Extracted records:
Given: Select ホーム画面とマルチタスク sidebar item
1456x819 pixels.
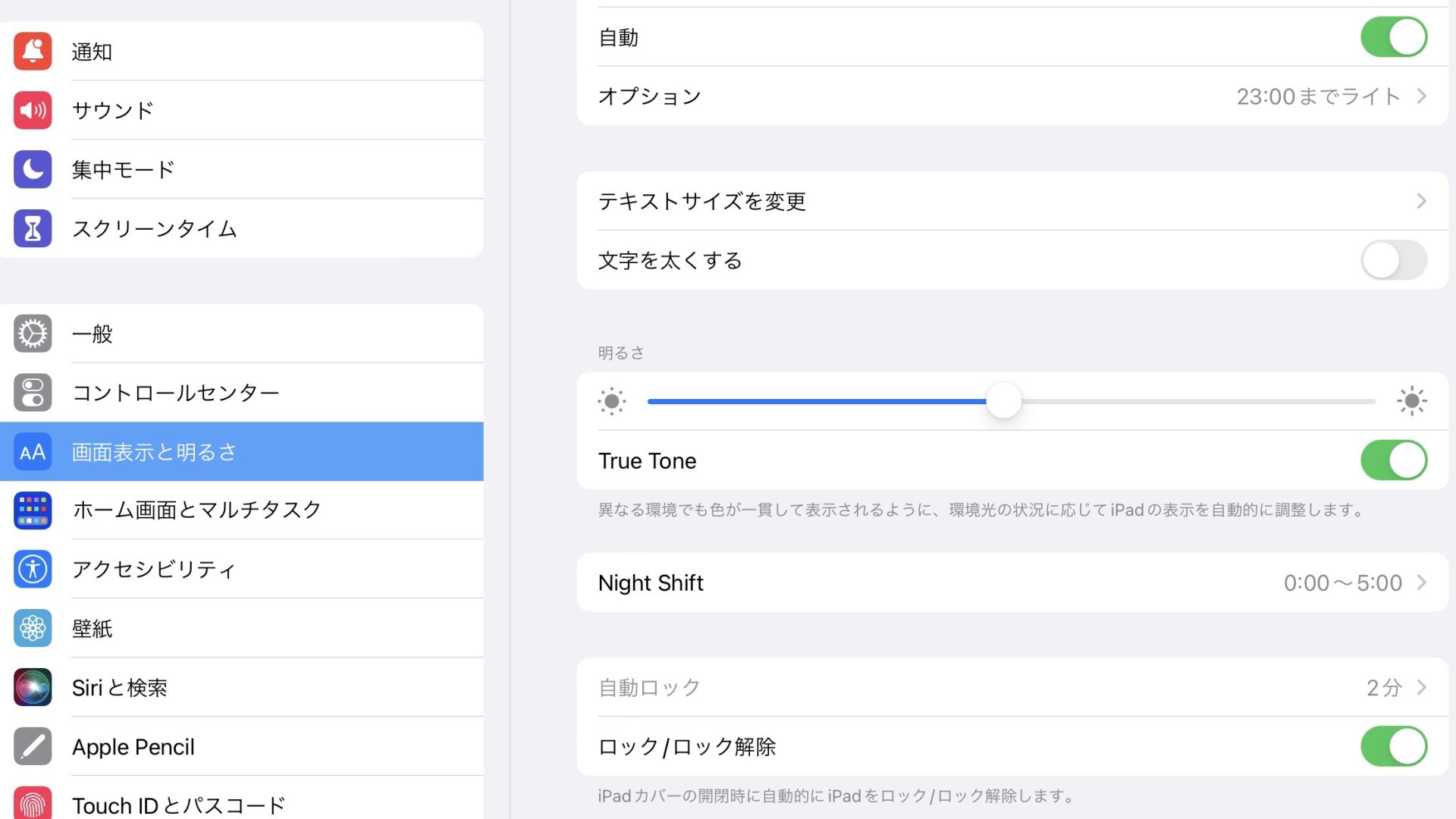Looking at the screenshot, I should click(197, 510).
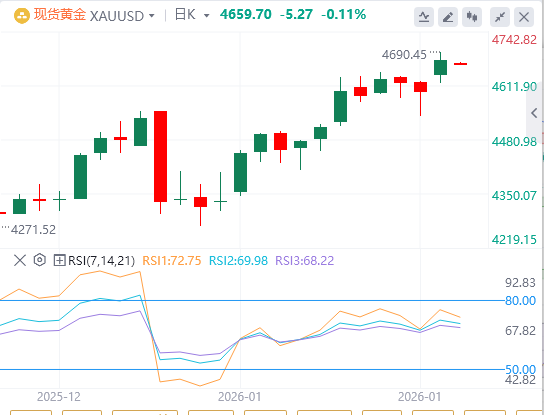Click the RSI(7,14,21) indicator title
The image size is (544, 415).
pyautogui.click(x=101, y=261)
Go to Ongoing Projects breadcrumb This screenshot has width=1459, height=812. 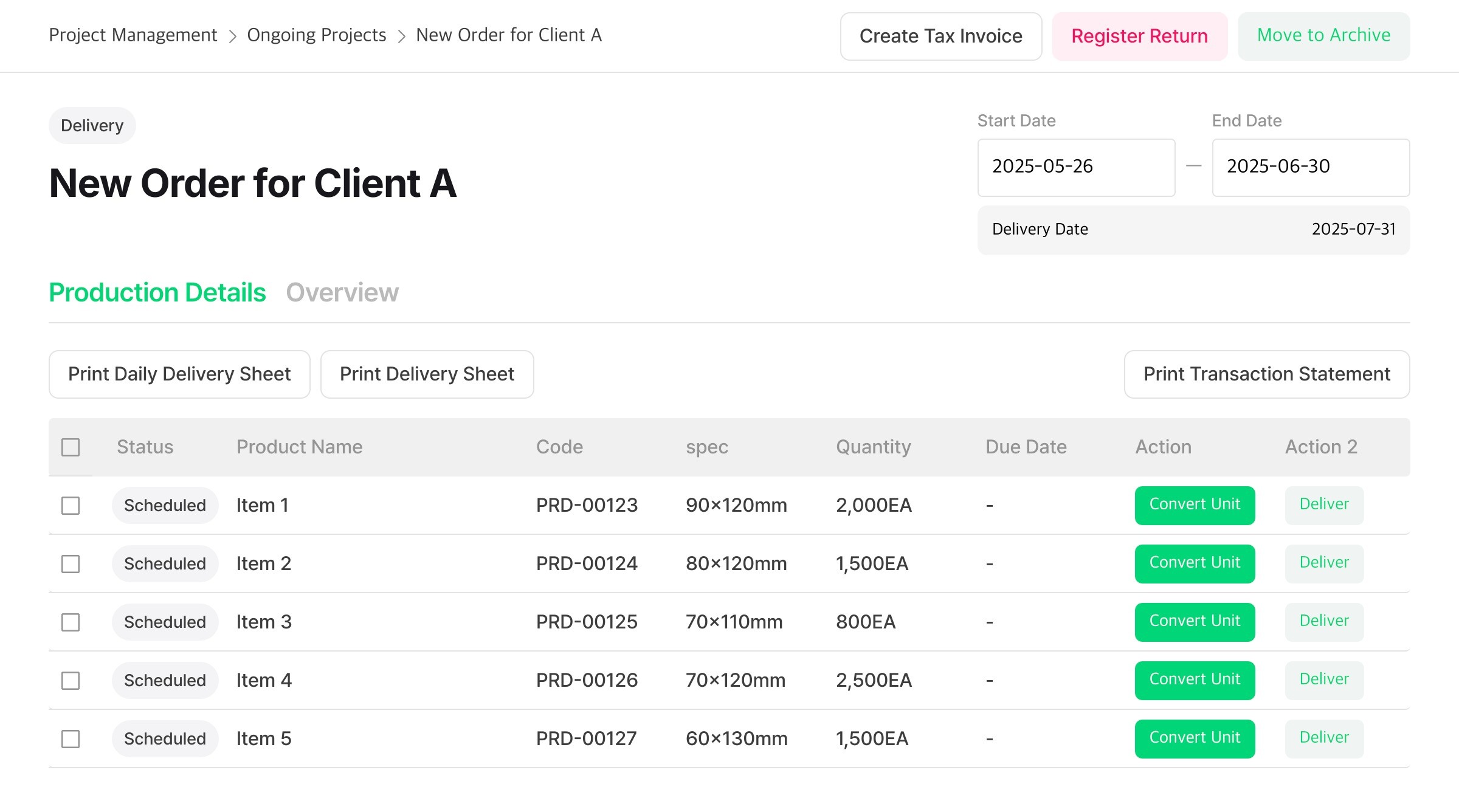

What to produce
Retype every one of the rows above word for word, and leave the pictures out of your copy.

Solution to this task
Given: Select ホーム画面とマルチタスク sidebar item
1456x819 pixels.
Looking at the screenshot, I should click(197, 510).
Click the RSI(7,14,21) indicator title
The image size is (544, 415).
pyautogui.click(x=101, y=261)
Go to Ongoing Projects breadcrumb This screenshot has width=1459, height=812. 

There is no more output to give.